None of these challenges are insurmountable but they do need to be carefully navigated. A key role of a Chief Data Officer is therefore to develop the right business process and legal support to ensure that as much as possible data is being collected, stored, labelled, and tracked in a way which will facilitate its future reuse across different areas of the business.

When developing a data strategy, a Chief Data Officer also needs to keep in mind potential regulatory developments which can affect the use of IP rights to control access use and dissemination of data. On this front, the EU’s forthcoming proposals for a Data Act which will look at the application of the EU’s Database Directive and Trade Secrets Directive in the context of data access and reuse are something to keep an eye on. The draft proposals are expected in Q4 2021, although the Commissions Inception Impact Assessment already gives a flavour of the types of measures currently under consideration (read our summary and commentary here).

Overcoming barriers to open data

Moving beyond internal data use, an area receiving increasing attention is “open data”, which is freely available to anyone to access, use and share.

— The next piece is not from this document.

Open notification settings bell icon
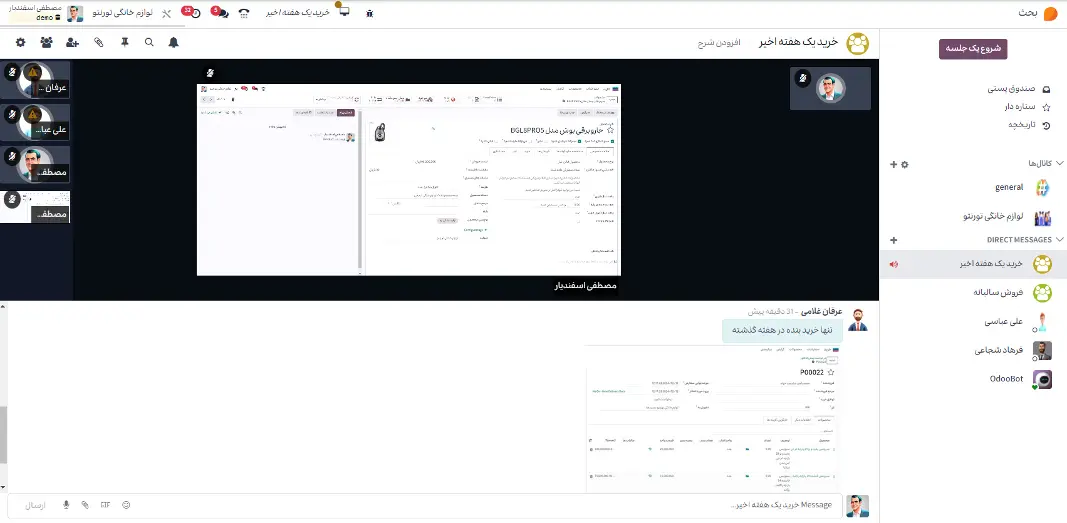 click(x=174, y=43)
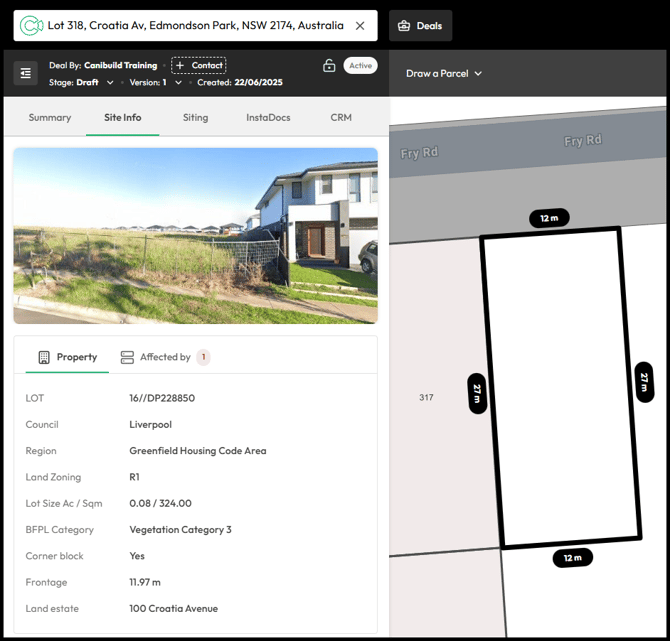The height and width of the screenshot is (641, 670).
Task: Click the Canibuild logo in search bar
Action: [x=31, y=26]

One of the lessons learnt from the success of the open source software community is that value can be created by sharing code rather than keeping it locked up. Open data presents a similar opportunity as, in some situations, making data more widely available may be a better way to unlocking its value than locking it up. Open data has also been proposed as a route to reducing bias in AI systems by facilitating easy access to diverse datasets.

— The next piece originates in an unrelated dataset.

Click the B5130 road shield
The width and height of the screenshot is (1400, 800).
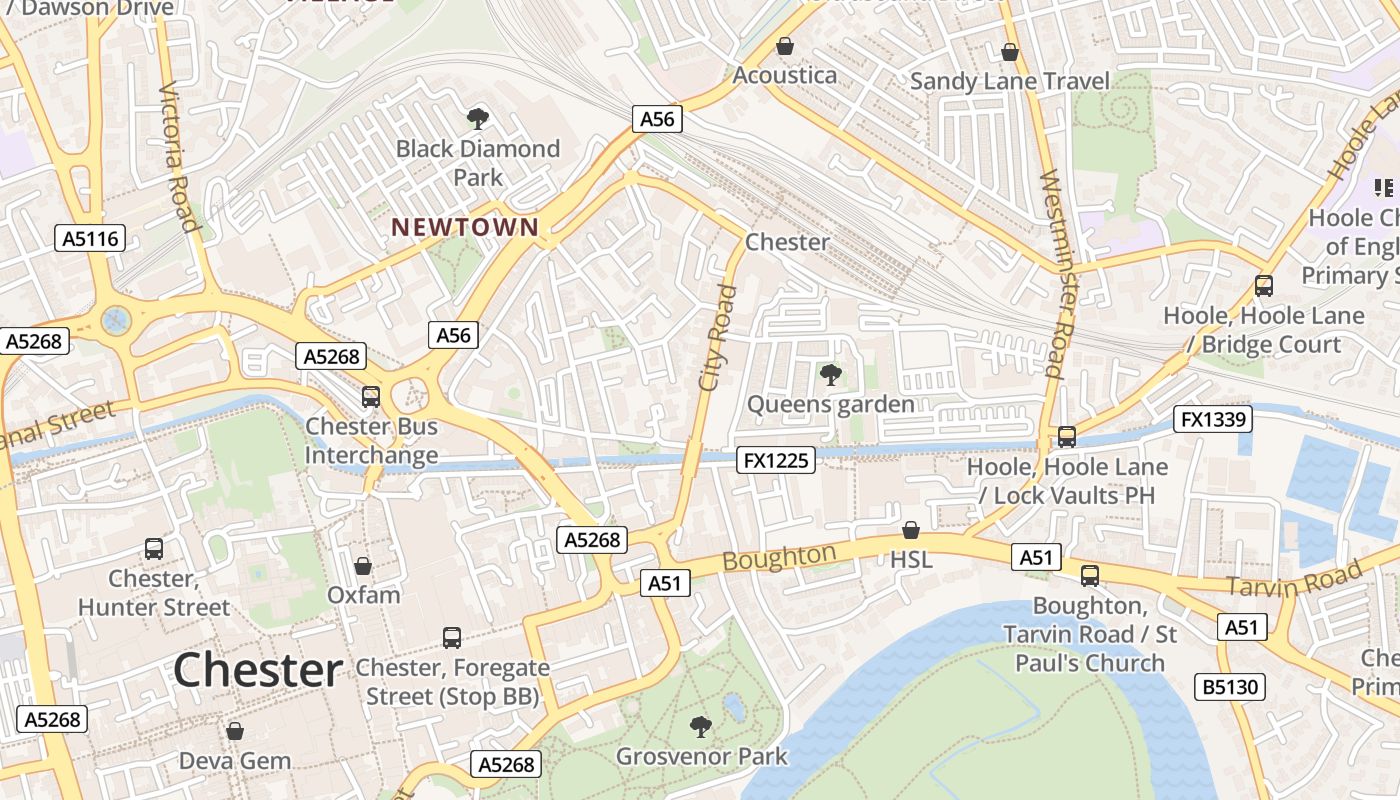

While open source data initiatives have been developing in relation to public sector information, industry norms and the mechanisms for deploying open data on a B2B basis are still developing in many sectors, leading to uncertainty around the opportunities and risks of open data.

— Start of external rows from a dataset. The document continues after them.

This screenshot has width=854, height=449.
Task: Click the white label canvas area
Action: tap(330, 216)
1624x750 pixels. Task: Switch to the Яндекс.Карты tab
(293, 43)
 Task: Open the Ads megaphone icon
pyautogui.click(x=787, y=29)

Developing an open data policy requires careful thought about the high-level strategic issues associated with open data. A key question is whether using open data brings value to the organisation in the long term? However, a good open data policy will also consider the operational issues which need to be navigated to achieve a strategic vision. This falls into two categories, outbound open data and inbound open data.

Good management of outbound open data considers which data sets, held by an organization, are suitable to be licensed under open data license terms as they are, which data sets could be opened up if they were modified in some way, and which data sets can never be opened up. A key issue here will be identifying and managing any third-party rights which are associated with the data sets. These will include IP and contractual obligations which apply to the data set and data subject rights where the data set contains personally identifiable information. Developing a robust procedure for assessing third-party rights before opening up a data set will substantially reduce the risk of incurring legal liability. Outbound open data management will also involve finding the right technical and legal mechanism for making the data available to third parties.

Good inbound open data management requires a robust procedure for assessing the licensing terms associated with the data set and ensuring they are consistent with the immediate proposed use of the data and the way the data may be used by the organisation in future. It also requires a strong business process to ensure the organisation can keep track of the open data they hold and where it is being used within the organisation.